What intrigued me most, on first encountering the Moving Picture World story, was the identity of that Wilmington jazz band, a “local negro band of more than usual ability” that Bain knew about in the spring of 1920. Why isn’t the band named? From a present-day perspective, it’s a painful omission. The history of jazz in Wilmington is sketchily documented. That’s the case with a surprising amount of Wilmington’s rich, nationally significant Black history. This city’s past has for so long been shadowed by the infamous racial massacre and coup d’état that took place here in 1898. That violence, and an ensuing exodus of Black families away from the city, opened a great crack of cultural disruption in Wilmington’s memory of itself, and all sorts of stories have fallen into it.
Nevertheless, it is possible to say with some confidence who was playing the music in the horse-drawn float that day, moving slowly through the streets while the horses, carrying hooded riders, surrounded the wagon as if in a phalanx. There was only one jazz band operating in Wilmington in the spring of 1920, or at least only one that has left textual traces.
This time we have a name, Nixon. Nixon’s Silver-Bell Jazz Orchestra. And it’s a “colored” orchestra, as the Motion Picture World article specifies. So, was there a highly skilled Black musician with the last name of Nixon in Wilmington in 1920 who can be identified in the sources—one with whom a suburban white guy like Bain might easily get in contact?

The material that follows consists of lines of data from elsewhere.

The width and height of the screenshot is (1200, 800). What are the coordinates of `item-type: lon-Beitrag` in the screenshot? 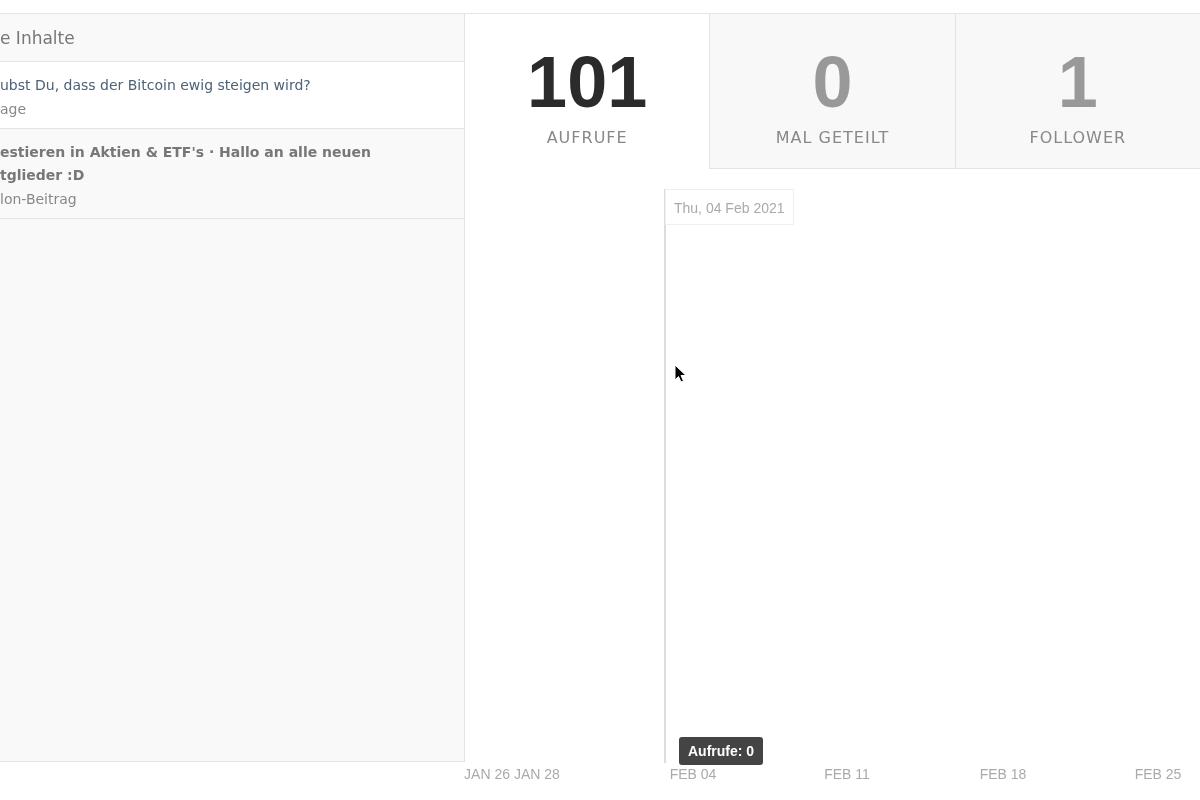 It's located at (39, 199). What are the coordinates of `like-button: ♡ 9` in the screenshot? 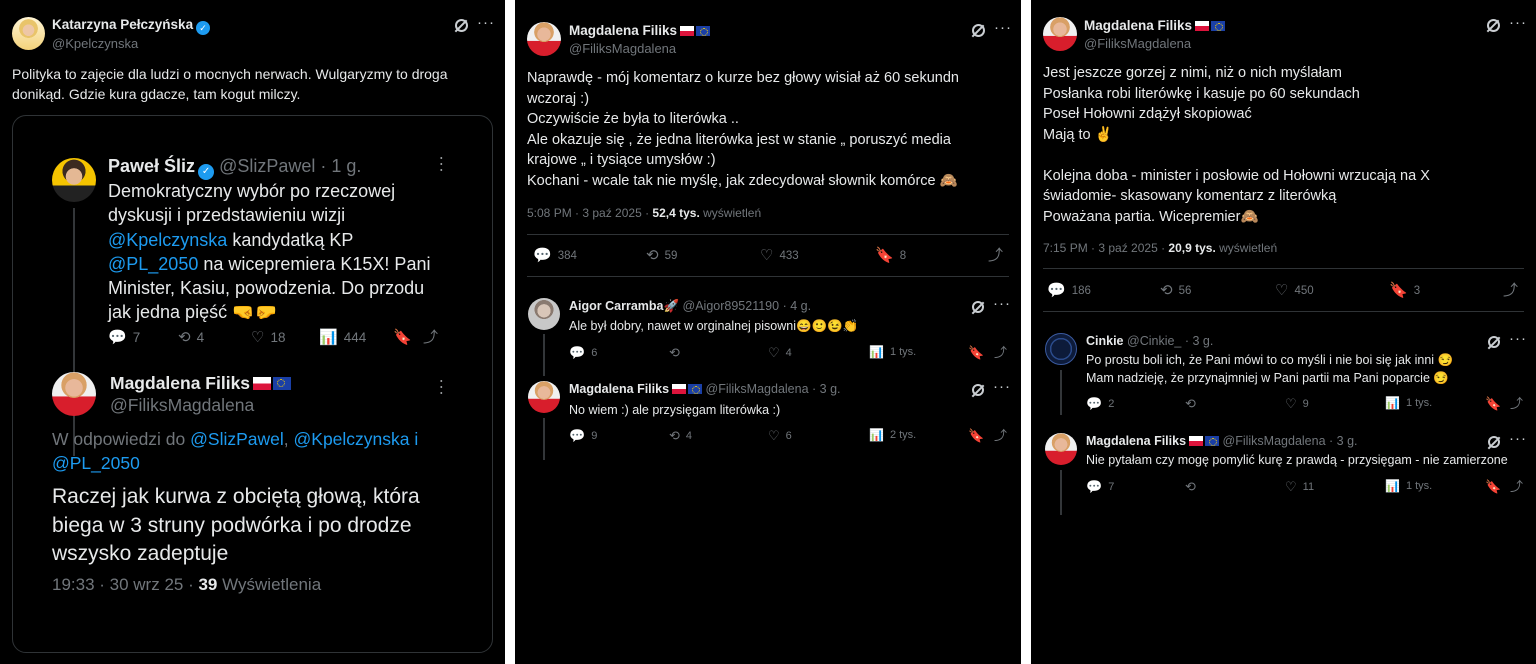 It's located at (1297, 404).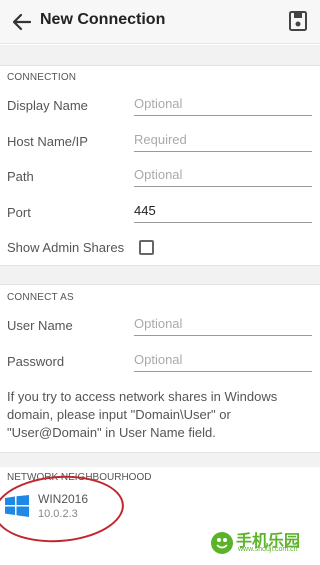 The height and width of the screenshot is (565, 320). Describe the element at coordinates (223, 211) in the screenshot. I see `port-field` at that location.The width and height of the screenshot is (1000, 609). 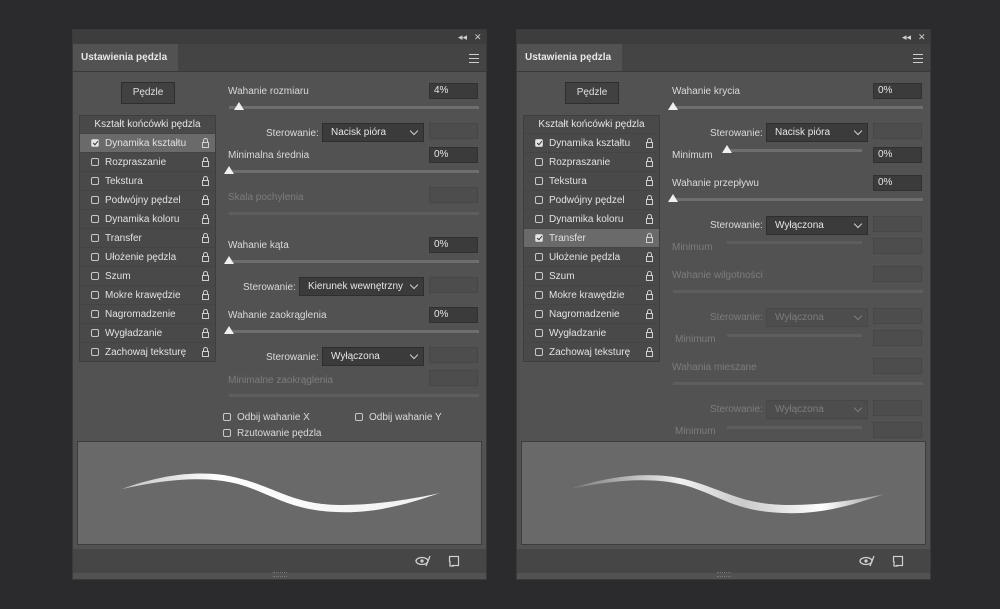 I want to click on roundness-jitter-field: 0%, so click(x=454, y=315).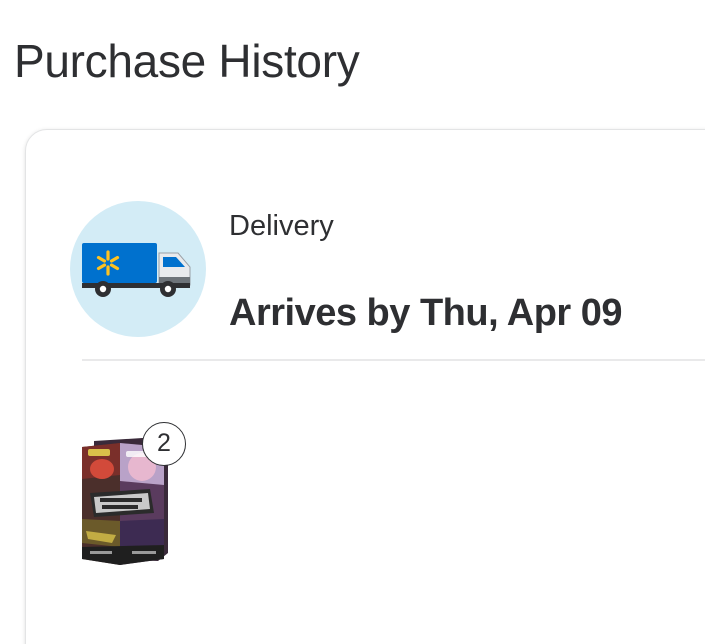  I want to click on delivery-truck-icon, so click(138, 269).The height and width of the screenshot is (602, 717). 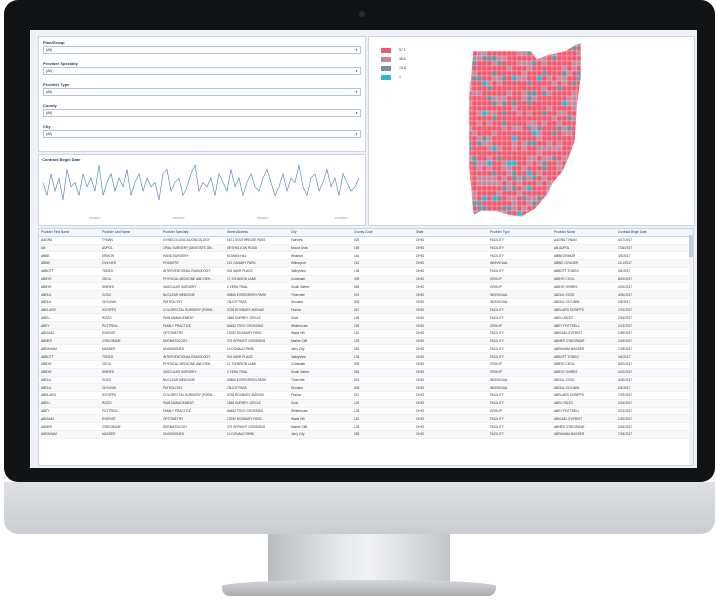 What do you see at coordinates (70, 233) in the screenshot?
I see `column-header: Provider First Name` at bounding box center [70, 233].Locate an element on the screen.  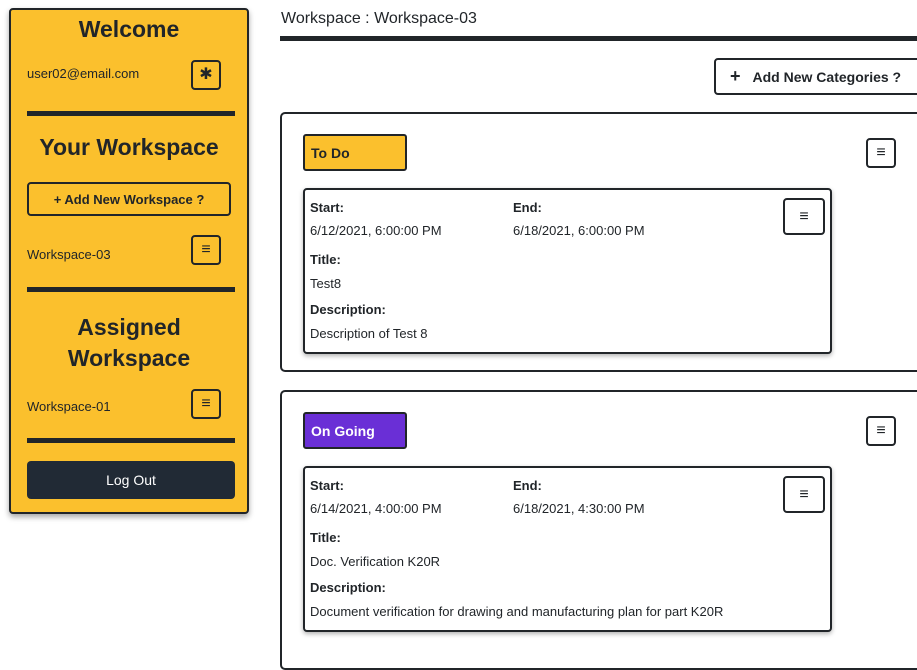
welcome-heading: Welcome is located at coordinates (129, 29).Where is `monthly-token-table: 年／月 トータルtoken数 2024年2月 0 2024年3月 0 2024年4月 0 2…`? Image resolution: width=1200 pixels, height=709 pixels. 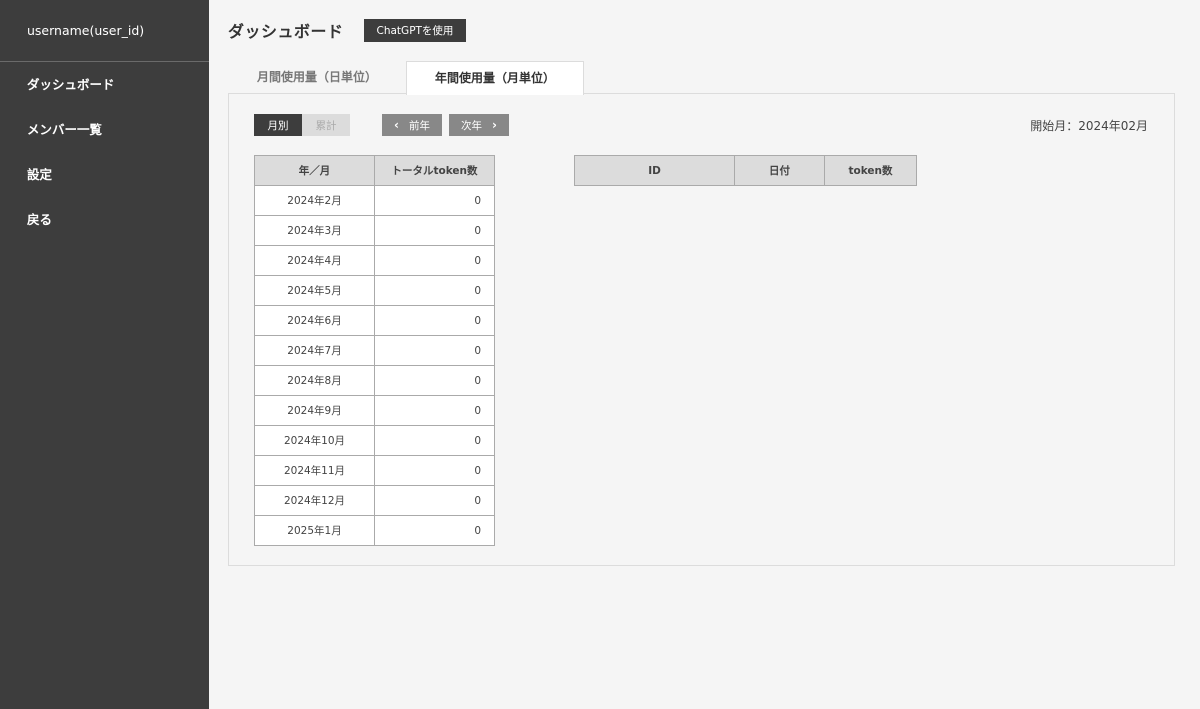
monthly-token-table: 年／月 トータルtoken数 2024年2月 0 2024年3月 0 2024年4月 0 2… is located at coordinates (374, 350).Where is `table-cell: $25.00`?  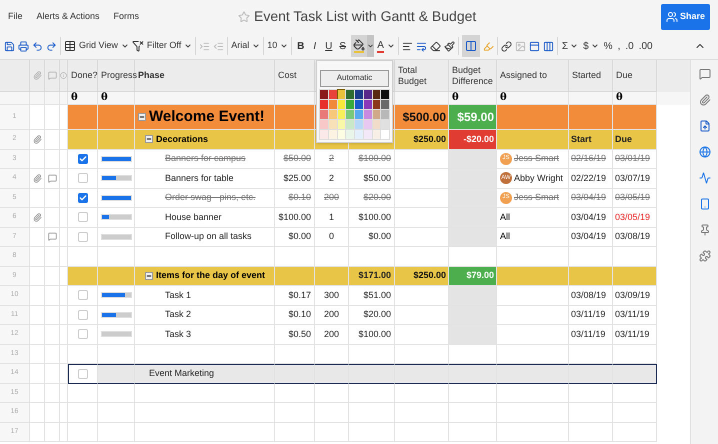 table-cell: $25.00 is located at coordinates (295, 178).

There was. His name was Arthur Eugene Nixon. The investigation of this photo gives us a chance to recover his extraordinary life. He was a pure product of the Black intellectual world that developed and flourished in Wilmington during the roughly three decades between Emancipation and the massacre of 1898. In fact, his father, John, who died when Arthur was still a teenager, had been considered by many a kind of unofficial mayor of that world. The Nixons were “a large, thrifty, and influential family,” according to an obituary of the father that ran in the New York Age in 1906.